◆ Problem details
Which lines in the entries below contain the word "Select"? List each one, copied in full.

◆ Data for processing
·····

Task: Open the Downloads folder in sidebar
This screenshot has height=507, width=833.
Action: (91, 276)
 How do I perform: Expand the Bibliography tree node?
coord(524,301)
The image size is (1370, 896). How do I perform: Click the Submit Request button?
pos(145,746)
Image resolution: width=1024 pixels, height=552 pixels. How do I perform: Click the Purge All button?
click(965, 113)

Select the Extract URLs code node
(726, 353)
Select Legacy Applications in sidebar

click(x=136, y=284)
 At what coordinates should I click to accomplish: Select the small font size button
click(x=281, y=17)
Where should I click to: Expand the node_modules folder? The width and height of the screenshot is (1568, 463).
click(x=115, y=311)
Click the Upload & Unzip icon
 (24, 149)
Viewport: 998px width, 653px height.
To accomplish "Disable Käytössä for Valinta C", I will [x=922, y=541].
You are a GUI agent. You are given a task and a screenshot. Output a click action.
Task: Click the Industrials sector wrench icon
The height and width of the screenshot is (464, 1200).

·····

◆ Solution
Select the Extract URLs code node
Select Legacy Applications in sidebar
 At what coordinates should I click to accomplish: Select the small font size button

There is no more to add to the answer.